SANTA CRUZ DE TENERIFE, Sep 2 (EUROPA PRESS) –
The President of the Government of the Canary Islands, Ángel Víctor Torres, affirmed this Thursday that his Executive will not “force” the vaccination of civil servants and public employees – he recalled the Constitutional ruling in the case of Galicia – but they do study who have to present negative tests in Covid-19 to carry out their work.
Speaking to journalists during an appearance with the Minister of Social Rights and the 2030 Agenda, Ione Belarra, pointed out that this is one of the measures being discussed this Thursday at the meeting of the Governing Council in which it is expected to approve a decree-law that better regulates the regulations related to the pandemic.
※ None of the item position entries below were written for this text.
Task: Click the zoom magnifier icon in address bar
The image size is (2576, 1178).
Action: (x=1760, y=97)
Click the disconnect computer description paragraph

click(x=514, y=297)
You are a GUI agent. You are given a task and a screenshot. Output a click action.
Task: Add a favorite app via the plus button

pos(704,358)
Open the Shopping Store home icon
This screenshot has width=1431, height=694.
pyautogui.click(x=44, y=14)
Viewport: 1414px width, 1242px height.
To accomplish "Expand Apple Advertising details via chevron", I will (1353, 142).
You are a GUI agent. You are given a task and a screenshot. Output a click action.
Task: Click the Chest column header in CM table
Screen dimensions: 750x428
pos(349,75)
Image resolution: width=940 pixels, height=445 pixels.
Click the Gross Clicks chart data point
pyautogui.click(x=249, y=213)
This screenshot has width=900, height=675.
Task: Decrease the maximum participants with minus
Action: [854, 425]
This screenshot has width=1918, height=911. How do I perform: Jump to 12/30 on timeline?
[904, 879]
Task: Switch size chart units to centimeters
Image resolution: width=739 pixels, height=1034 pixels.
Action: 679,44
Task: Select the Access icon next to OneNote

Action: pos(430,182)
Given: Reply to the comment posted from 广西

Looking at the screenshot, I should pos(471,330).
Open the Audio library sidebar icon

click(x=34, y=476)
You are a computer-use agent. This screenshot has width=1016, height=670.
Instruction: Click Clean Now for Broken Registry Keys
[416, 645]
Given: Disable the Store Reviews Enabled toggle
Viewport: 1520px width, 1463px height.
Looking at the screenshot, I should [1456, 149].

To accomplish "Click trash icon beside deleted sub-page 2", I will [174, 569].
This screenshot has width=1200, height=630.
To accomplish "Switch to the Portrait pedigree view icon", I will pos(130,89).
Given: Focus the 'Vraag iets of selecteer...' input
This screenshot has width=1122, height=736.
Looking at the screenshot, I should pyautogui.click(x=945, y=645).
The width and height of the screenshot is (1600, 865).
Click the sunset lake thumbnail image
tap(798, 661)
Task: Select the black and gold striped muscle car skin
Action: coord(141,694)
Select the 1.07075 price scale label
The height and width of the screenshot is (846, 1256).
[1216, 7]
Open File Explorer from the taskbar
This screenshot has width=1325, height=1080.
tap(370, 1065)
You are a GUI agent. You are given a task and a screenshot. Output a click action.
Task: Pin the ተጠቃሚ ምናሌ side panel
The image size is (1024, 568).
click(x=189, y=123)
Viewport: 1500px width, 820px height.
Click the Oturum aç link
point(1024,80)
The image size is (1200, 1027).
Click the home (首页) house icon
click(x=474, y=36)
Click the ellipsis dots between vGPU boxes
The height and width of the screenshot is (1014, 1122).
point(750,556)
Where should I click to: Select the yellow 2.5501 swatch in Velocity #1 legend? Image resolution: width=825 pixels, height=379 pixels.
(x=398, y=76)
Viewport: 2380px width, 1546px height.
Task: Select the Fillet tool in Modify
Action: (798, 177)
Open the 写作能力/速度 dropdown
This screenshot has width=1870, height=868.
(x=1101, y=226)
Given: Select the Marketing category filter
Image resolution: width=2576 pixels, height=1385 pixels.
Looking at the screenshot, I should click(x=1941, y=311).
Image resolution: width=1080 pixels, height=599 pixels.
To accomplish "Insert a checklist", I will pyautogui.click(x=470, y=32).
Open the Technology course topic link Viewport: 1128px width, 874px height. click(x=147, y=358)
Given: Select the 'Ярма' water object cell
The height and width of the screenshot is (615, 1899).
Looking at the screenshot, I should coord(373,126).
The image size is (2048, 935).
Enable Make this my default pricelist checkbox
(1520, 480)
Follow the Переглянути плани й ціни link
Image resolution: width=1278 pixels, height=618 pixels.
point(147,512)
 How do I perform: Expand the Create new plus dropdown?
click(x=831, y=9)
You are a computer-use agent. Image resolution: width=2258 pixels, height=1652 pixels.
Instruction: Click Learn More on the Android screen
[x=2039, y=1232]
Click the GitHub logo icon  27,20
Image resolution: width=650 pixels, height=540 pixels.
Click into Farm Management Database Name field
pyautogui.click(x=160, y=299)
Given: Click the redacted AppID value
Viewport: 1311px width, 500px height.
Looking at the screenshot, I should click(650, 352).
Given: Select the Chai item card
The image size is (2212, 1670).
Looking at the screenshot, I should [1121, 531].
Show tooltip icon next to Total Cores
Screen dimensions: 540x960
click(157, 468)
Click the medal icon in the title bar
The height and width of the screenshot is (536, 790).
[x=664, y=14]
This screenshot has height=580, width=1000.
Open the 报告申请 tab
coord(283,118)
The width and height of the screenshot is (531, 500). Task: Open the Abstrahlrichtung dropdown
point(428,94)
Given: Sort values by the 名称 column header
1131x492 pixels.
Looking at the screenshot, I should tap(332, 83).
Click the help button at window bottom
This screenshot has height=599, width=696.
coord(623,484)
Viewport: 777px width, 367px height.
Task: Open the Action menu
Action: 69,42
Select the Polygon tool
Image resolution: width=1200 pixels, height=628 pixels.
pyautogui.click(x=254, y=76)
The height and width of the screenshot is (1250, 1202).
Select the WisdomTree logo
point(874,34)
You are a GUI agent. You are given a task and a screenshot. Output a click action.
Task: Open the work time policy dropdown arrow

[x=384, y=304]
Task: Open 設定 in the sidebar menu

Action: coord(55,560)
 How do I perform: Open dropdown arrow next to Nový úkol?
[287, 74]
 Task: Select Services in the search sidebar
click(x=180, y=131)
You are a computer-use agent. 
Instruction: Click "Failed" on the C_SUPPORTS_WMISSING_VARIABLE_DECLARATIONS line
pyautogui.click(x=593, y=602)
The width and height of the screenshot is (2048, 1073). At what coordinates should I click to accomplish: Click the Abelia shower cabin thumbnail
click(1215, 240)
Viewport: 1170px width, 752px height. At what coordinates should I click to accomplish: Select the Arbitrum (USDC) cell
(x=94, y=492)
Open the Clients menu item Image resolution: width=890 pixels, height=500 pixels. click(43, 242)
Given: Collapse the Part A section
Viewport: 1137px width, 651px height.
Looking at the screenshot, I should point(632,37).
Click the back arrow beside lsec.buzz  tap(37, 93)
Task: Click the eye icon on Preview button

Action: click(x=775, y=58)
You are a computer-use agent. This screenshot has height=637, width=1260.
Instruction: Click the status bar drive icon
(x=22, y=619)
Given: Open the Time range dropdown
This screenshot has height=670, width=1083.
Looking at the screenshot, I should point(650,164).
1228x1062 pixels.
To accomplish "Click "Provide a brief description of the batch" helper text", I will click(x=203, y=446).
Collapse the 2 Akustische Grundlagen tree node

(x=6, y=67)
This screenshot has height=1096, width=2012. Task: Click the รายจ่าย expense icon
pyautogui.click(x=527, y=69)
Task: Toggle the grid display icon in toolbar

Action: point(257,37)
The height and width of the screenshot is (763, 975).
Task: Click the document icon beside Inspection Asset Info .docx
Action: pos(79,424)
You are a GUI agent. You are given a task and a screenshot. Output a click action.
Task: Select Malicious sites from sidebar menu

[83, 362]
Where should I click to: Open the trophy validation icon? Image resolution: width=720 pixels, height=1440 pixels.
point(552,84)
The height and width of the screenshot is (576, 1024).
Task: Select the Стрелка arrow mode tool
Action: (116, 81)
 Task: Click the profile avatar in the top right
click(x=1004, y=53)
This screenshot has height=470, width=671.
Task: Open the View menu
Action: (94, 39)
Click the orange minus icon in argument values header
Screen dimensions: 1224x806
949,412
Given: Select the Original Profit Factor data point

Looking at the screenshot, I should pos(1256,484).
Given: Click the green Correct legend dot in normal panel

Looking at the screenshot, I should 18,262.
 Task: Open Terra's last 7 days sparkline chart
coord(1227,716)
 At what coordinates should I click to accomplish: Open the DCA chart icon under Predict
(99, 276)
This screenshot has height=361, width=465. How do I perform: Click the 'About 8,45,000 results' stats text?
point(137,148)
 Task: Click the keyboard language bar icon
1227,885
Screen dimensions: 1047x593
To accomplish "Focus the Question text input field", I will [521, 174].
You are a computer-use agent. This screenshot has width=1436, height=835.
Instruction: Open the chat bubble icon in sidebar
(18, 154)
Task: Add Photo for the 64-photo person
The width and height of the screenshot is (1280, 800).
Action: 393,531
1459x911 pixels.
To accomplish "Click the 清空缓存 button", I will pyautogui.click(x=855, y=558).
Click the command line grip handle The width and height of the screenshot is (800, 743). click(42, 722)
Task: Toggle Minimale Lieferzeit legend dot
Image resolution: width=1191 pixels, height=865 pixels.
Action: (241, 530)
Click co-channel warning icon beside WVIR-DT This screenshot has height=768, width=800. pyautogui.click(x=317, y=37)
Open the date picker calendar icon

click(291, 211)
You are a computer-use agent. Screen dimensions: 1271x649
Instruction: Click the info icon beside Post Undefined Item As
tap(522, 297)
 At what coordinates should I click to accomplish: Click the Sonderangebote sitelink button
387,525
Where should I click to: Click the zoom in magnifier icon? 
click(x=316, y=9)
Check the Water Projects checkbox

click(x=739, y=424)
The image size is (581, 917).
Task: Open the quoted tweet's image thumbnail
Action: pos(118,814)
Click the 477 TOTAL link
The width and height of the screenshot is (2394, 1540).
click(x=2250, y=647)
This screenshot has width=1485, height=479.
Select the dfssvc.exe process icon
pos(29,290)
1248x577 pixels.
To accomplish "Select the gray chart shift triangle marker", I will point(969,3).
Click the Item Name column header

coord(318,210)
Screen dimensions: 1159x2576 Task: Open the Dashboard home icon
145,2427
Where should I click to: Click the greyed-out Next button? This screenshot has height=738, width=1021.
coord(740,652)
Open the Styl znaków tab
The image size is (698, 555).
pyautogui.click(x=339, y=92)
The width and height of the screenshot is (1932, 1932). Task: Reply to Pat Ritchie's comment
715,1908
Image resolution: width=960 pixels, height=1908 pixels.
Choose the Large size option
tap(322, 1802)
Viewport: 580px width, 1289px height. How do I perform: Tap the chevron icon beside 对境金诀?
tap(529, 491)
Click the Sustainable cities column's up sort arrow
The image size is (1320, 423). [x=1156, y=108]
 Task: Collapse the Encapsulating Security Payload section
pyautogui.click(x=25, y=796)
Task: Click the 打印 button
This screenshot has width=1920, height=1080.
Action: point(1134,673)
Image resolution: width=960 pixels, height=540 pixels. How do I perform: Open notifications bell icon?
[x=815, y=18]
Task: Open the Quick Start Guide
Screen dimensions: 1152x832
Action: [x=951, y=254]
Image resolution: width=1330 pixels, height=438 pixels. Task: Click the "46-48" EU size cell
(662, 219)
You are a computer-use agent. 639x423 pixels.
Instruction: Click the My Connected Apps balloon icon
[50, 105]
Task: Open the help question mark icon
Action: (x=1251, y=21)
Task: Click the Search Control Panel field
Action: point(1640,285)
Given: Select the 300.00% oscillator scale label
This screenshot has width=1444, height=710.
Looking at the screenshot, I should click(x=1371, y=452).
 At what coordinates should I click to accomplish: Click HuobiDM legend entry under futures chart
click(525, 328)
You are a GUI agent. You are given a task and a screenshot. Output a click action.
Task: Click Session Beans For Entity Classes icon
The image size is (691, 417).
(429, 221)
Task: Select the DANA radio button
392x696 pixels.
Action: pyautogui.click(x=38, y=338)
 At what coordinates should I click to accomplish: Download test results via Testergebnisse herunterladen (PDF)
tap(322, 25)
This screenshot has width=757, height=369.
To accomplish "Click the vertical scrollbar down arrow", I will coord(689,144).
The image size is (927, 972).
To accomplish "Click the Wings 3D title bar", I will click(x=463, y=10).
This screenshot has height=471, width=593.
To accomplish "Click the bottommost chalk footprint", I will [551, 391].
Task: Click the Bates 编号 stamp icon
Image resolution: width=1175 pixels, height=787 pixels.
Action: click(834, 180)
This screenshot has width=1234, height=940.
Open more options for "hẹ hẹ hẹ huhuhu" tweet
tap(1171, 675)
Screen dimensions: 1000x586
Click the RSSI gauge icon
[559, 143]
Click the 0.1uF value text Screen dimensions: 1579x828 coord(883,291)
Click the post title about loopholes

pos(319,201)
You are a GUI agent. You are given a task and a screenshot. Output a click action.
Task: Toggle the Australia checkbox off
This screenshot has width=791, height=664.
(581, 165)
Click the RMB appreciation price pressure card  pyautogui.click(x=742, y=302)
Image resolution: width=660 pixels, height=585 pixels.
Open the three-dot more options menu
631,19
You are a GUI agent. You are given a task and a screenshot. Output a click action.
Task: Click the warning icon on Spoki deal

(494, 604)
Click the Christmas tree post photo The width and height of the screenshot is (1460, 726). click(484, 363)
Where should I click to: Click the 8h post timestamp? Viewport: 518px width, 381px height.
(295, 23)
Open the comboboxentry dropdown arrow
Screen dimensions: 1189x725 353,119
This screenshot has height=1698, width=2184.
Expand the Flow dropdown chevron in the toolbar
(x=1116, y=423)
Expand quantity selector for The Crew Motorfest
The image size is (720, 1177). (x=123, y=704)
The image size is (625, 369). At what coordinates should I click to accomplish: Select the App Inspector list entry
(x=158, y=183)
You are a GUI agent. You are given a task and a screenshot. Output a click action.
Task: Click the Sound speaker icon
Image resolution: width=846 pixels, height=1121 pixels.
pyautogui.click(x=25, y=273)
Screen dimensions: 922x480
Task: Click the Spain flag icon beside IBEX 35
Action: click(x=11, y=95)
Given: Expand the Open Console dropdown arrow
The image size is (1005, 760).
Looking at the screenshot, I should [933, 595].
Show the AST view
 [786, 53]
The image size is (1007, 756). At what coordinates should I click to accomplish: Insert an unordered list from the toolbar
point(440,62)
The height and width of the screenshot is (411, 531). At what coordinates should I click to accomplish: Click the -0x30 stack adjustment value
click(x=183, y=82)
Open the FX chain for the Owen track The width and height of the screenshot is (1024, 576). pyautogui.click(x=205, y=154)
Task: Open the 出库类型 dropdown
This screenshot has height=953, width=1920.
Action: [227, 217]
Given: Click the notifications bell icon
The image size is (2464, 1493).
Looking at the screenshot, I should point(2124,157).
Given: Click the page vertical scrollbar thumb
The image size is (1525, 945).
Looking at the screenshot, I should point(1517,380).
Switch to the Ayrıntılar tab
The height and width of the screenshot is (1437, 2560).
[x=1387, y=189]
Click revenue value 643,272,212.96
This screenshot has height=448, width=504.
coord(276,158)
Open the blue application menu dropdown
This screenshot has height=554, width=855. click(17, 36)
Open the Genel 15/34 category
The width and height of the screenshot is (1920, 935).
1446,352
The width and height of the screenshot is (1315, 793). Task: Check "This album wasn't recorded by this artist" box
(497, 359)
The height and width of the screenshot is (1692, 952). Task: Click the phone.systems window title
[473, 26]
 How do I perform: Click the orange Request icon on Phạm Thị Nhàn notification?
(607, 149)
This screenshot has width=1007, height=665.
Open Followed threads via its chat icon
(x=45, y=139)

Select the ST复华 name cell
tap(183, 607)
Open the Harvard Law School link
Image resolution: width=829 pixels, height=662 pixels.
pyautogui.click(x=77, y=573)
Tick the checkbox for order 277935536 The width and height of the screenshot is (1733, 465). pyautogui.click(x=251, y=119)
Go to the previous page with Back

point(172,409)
Torres has commented that this decree, with the force of law and that it will go to Parliament to collect contributions from parliamentary groups, will allow the Canary Islands to have for the first time an autonomous regulation that will cover the next few years in the event of a pandemic or health crisis.
The president has commented in other countries where 70% of the population has already been reached with double standards, there are measures of these characteristics and he understands that “it is not coherent” that, for example, there are unvaccinated teachers “because they do not want it” and they attend to children and young people, the majority vaccinated.
Torres has insisted that vaccinating “is the smartest thing” to take care of individually and the most supportive from the collective point of view, and maintains that public workers are “the first” who should “set an example”, so he opens the door that a negative PCR or antigen test has to be presented periodically, as happens in the airports of the Canary Islands.
In his opinion, that “does not eliminate any individual rights”, he has detailed.